The symptoms of meningococcal disease vary, but include:
- High fever (more than 104°F)
- Stiff neck
- Sensitivity to light
Symptoms may develop in a few hours, but usually develop over the course of 1 to 2 days.
Often, infants do not have the symptoms listed above. They may be very sleepy, irritable or not eat well. Symptoms such as headache, stiff neck, or fever may not occur, or may be difficult to recognize.
How does meningococcal disease spread?
Meningococcal disease is spread by contact with spit, phlegm, or other fluids from the nose or mouth of someone who has the disease. Someone who has had close contact with an infected person can become infected, but taking the correct antibiotic right away can prevent illness.
Close contact includes:
- Sneezing, or coughing on someone
- Living in a crowded space, such as in dormitories
- Sharing eating or drinking utensils or other items placed in the mouth or nose
A person with meningococcal disease can spread infection to others for several days before they feel sick, and while they are sick until 24 hours after the start of antibiotics.
Who is at risk for meningococcal disease?
Anyone can get meningococcal disease, but it is more common in infants and children. First-year college students living in dorms are also at higher risk. Other people at higher risk include people who live with a person ill with meningococcal disease, people with weak immune systems, and people traveling to parts of the world where there are more cases of the disease, especially sub-Saharan Africa.
What should I do if I have been around someone who is infected?
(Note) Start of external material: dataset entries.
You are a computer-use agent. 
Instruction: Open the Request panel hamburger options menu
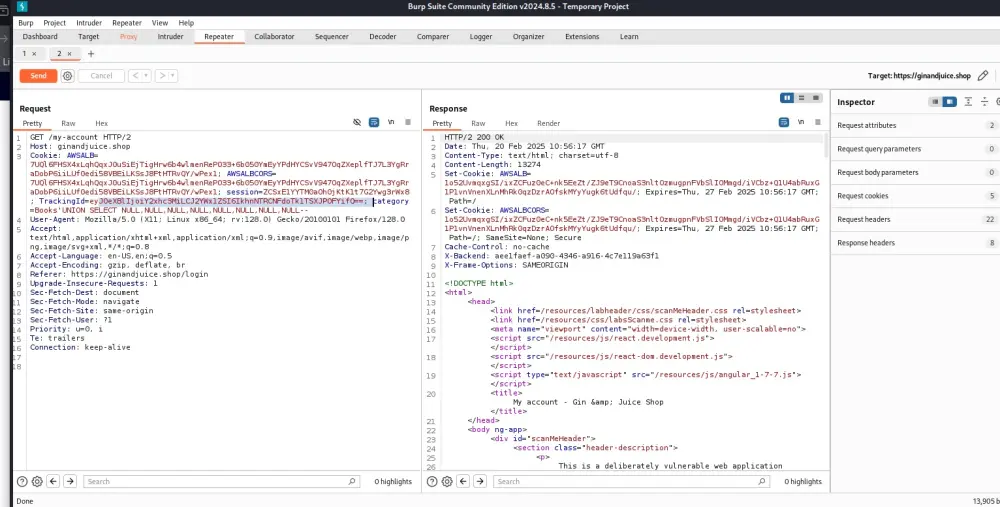408,123
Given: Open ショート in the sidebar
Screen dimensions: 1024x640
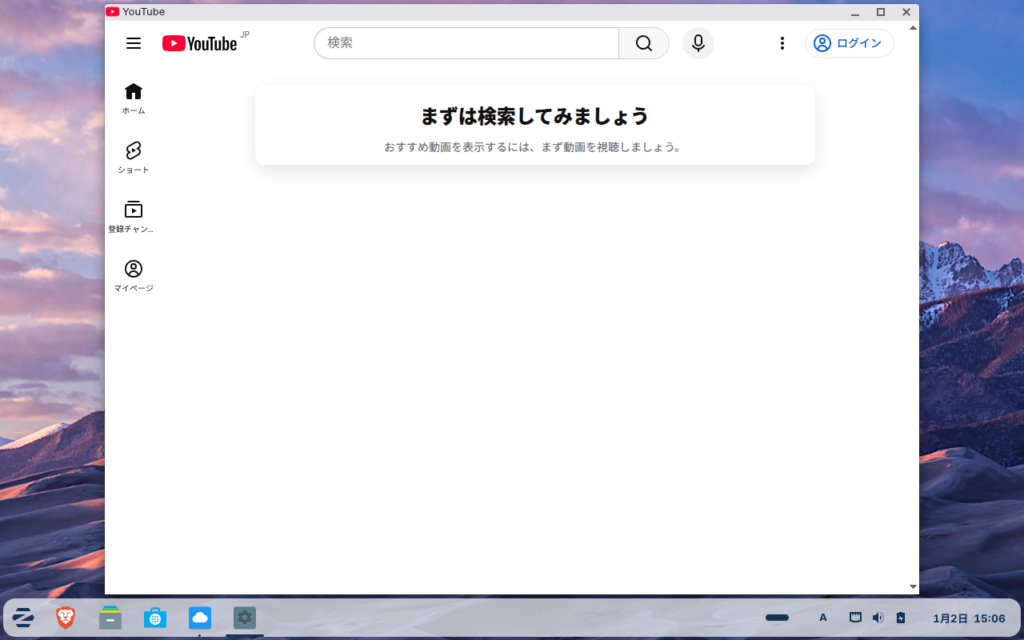Looking at the screenshot, I should pos(133,157).
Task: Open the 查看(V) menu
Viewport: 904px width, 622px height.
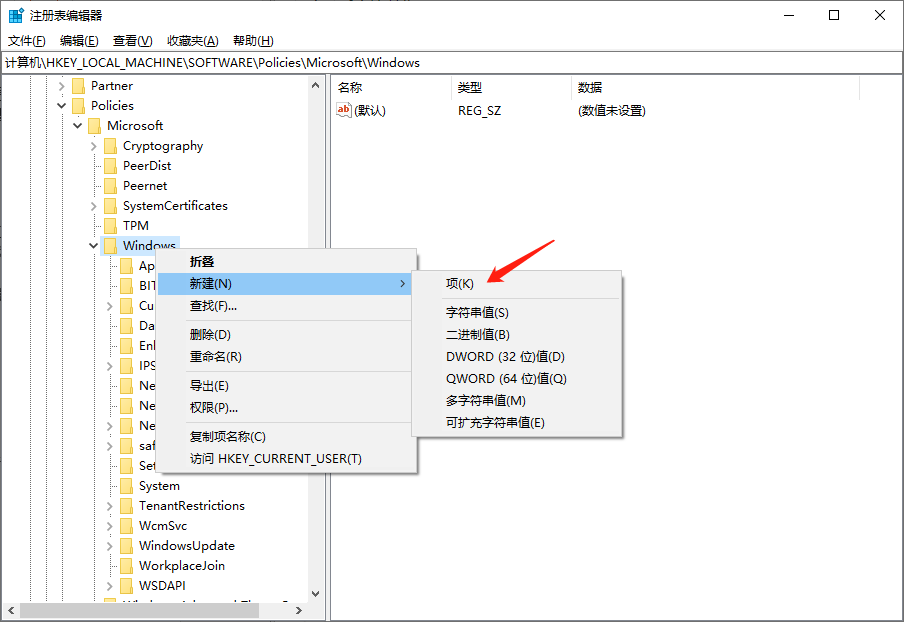Action: (x=131, y=40)
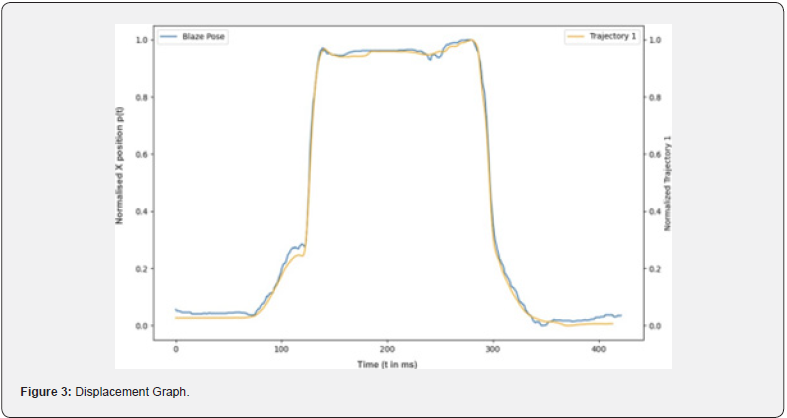The image size is (787, 418).
Task: Click the x-axis tick label 300
Action: coord(492,350)
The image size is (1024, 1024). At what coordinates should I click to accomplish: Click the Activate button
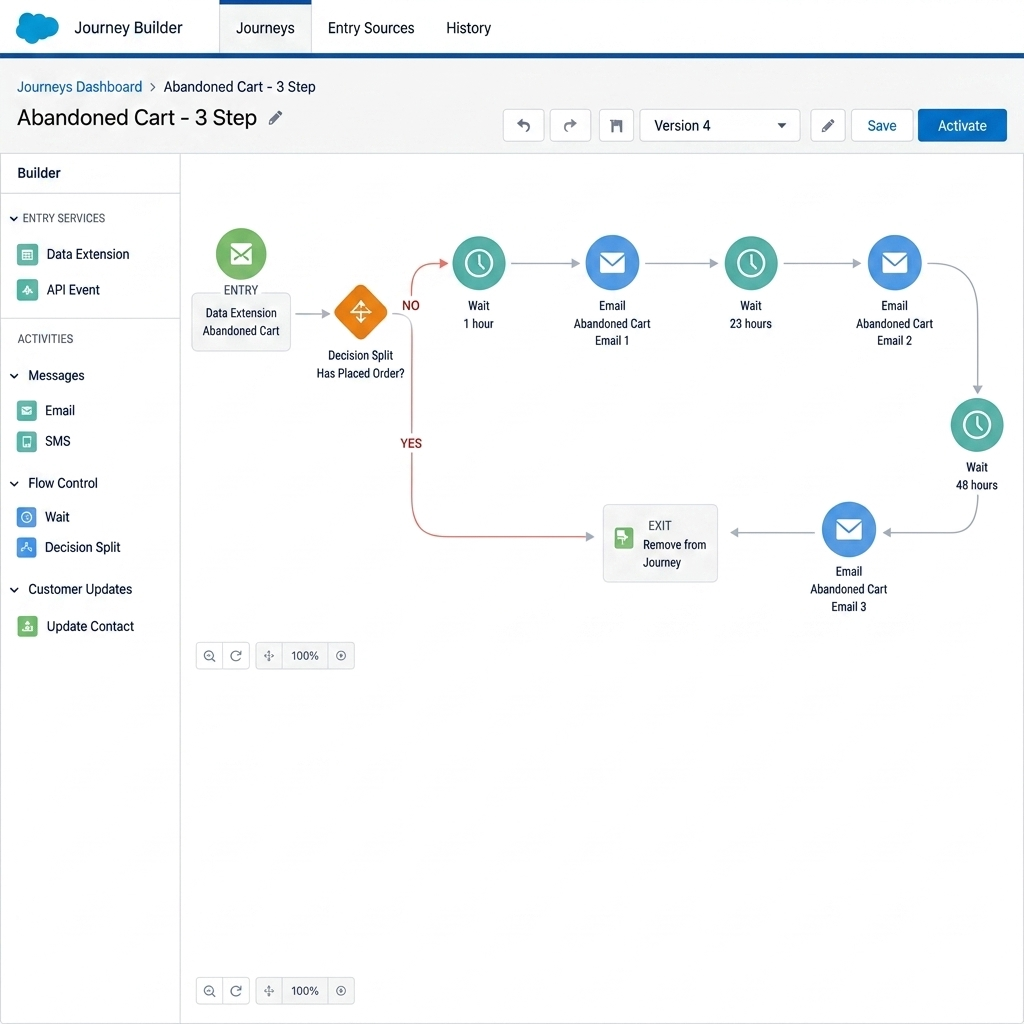tap(962, 125)
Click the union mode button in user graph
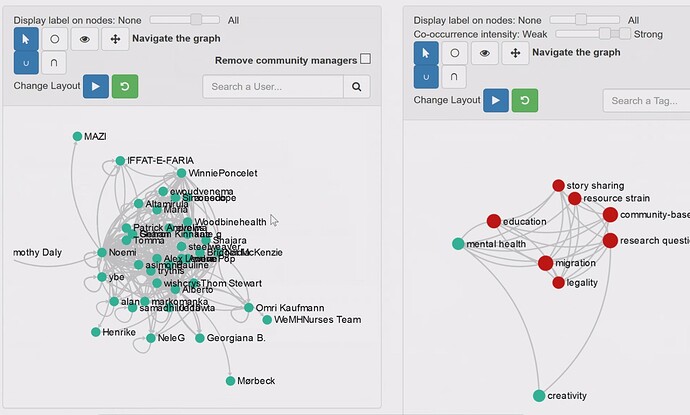Image resolution: width=690 pixels, height=415 pixels. click(27, 63)
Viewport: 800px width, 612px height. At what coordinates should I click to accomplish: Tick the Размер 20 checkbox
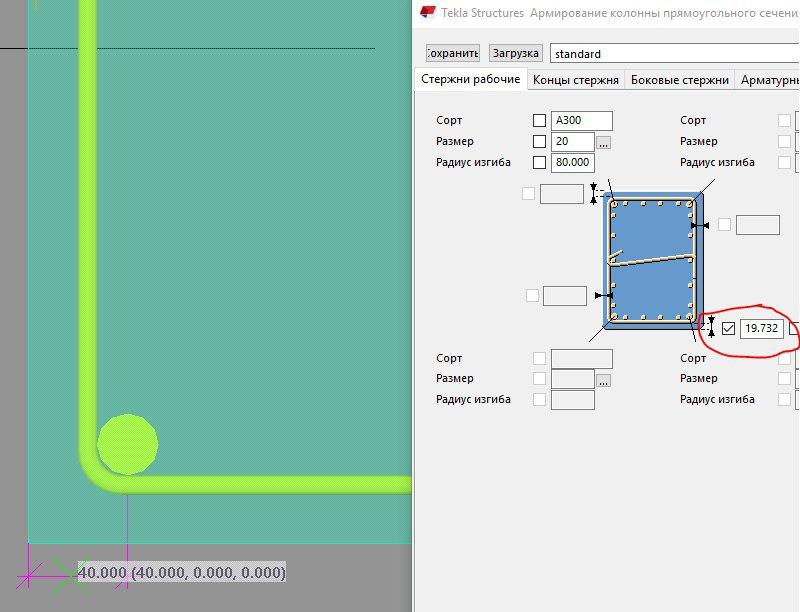pyautogui.click(x=540, y=142)
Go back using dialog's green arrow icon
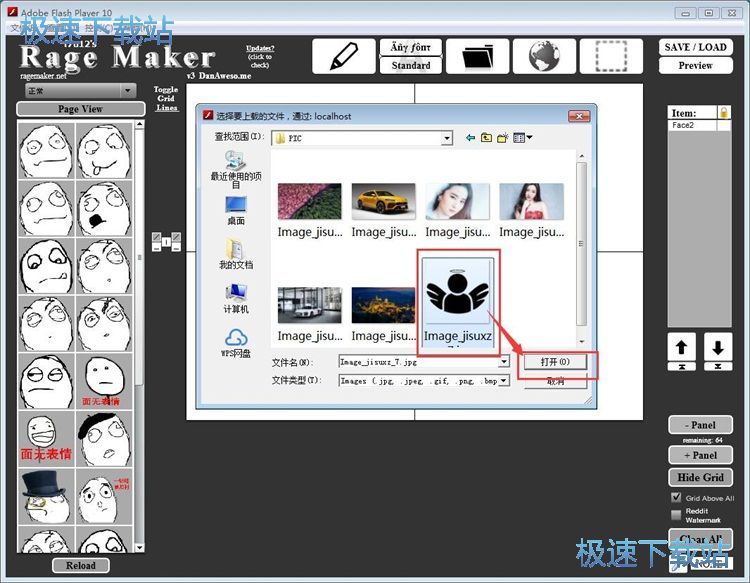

People who have been in close contact with an infected person should get antibiotics to prevent illness. If you are a close contact, your medical provider can give you a prescription for the right antibiotic. Close contacts include:
- Household members
- Other kids at the same daycare
- Someone who has been kissing or sharing eating utensils or beverage containers
- Someone who has been directly sneezed or coughed on
Close contacts should also watch for fever or other symptoms. Casual contacts, such as classmates or officemates, do not usually need to take antibiotics unless they feel sick. Classmates are different from kids at the same daycare because kids at daycare are more likely to share things they have put in their mouths, and more likely to sneeze or cough on each other.
Is there a vaccine that will protect me from meningococcal disease?
Yes. There are several vaccines available in the U.S. Some vaccines provide protection for four types of meningococcal disease (types A, C, W, and Y) while others provide protection for only one type (type B). All are very safe and effective. These vaccines protect against most meningococcal disease. Like many vaccines, they may cause mild side effects, such as redness and pain at the injection site. Talk to your doctor to find out if you or your family needs the vaccine and which vaccine is best for you. Some children and adults need a booster shot of the vaccine. Speak to your doctor to see if you or your children need a booster.
Who should get vaccinated?
The vaccine is strongly recommended for:
- All kids entering middle school (11 to 12 years old) and high school (14 to 15 years old)
- College students living in dormitories, who have not yet been vaccinated
Travelers to areas of the world where high rates of meningococcal disease are known to occur, particularly sub-Saharan Africa. Click here for more information.
People with certain medical conditions like a damaged or missing spleen or terminal complement deficiency.
- As of June 2015, due to an increase in cases of meningococcal disease in several US cities among men who have sex with men, meningococcal vaccination is also recommended for San Francisco gay and bisexual men, other men who have sex with men, and transfemales. For more information, please see the San Francisco Department of Public Health Health Advisory and Invasive Meningoccocal Disease Fact Sheet.
- On June 22, 2016 the U.S. Advisory Committee on Immunization Practices decided to recommend the meningococcal ACWY vaccine for HIV positive people age 2 months and older. More information will be available about this new recommendation over the next few months.
How is meningococcal disease treated?
Meningococcal disease is treated with antibiotics. It is critical to start antibiotics as soon as possible. People who believe they may have meningococcal disease should seek medical care immediately.